I was walking in a parking garage on the campus during the holidays, when the campus was closed. The garage had gates on the doors, but the vehicle entrance was open so that the police cars and maintenance vehicles could go in and out. I was on the second floor and had seen one of my officers on the first floor, writing a report in his car. I saw a man also walking on the floor ahead of me, technically trespassing, as the lights were out, the pedestrian gates locked, and signs at the vehicle entrance said, closed. I contacted the man who said that he had no ID. I asked him if he had any weapons and he said he did not. I asked if he could raise his hands and turn around so that I could see if he had any weapons at his waistband. He did not, but he did have a wallet in his back pocket. I asked him if he could check the wallet for ID.
And he took off. I chased him out the entrance of the garage, right past the officer in the car who looked up as we went by. I still remember the look on the officer’s face as he watched me run past. The suspect was bigger than me, and older, but he was still outdistancing me. Panic is a big motivator. I shouted at him that if he didn’t stop, he was going to get hurt (empty threat because I had no intention of beating him for trespassing and I wasn’t even sure I was going to catch him). He shouted that he didn’t care. So much for that lie. He cut into an alley behind an apartment complex that I knew was a dead end.

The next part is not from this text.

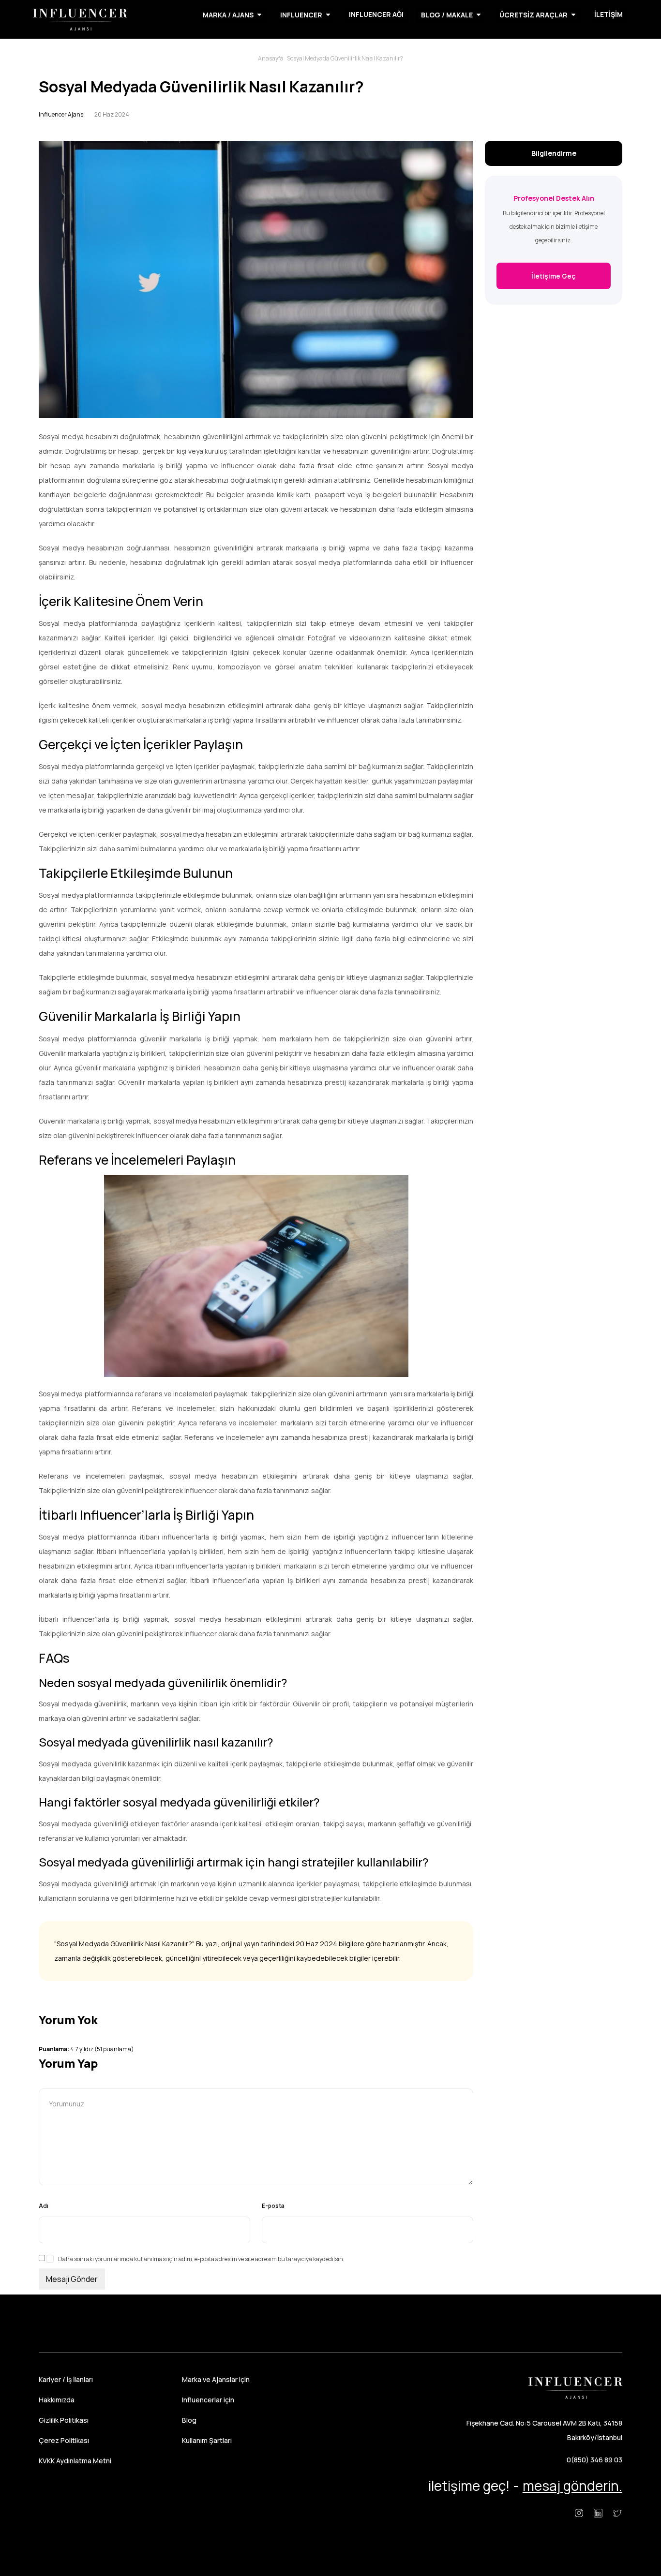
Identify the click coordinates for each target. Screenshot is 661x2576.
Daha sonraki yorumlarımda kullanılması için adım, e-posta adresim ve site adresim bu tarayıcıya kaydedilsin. (201, 2259)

As I caught up to him, I ordered him to get on the ground and put his hands behind his back. He calmly turned to me, raised his fists, and said, “I can’t do that.”
I pepper-sprayed him right in the face. He shook his head and, again, calmly said, “You shouldn’t have done that.”
Just as I was thinking it was time for me to retreat and reassess my tools, the other officer pulled up in his car, lights and siren blaring; he hopped out and racked a round into the pump shotgun. And we made an arrest.
Five or so years later, I was working as a public information officer and the local newspaper called me. They wanted a statement from me since that same suspect had just been arrested again, by the FBI. It seems that a few years prior to my interacting with him, he had killed several women in the Kansas City area and that the FBI had just linked him to the killings with DNA. I had arrested a serial killer and didn’t even know it.
Does that qualify for retroactive PTSD?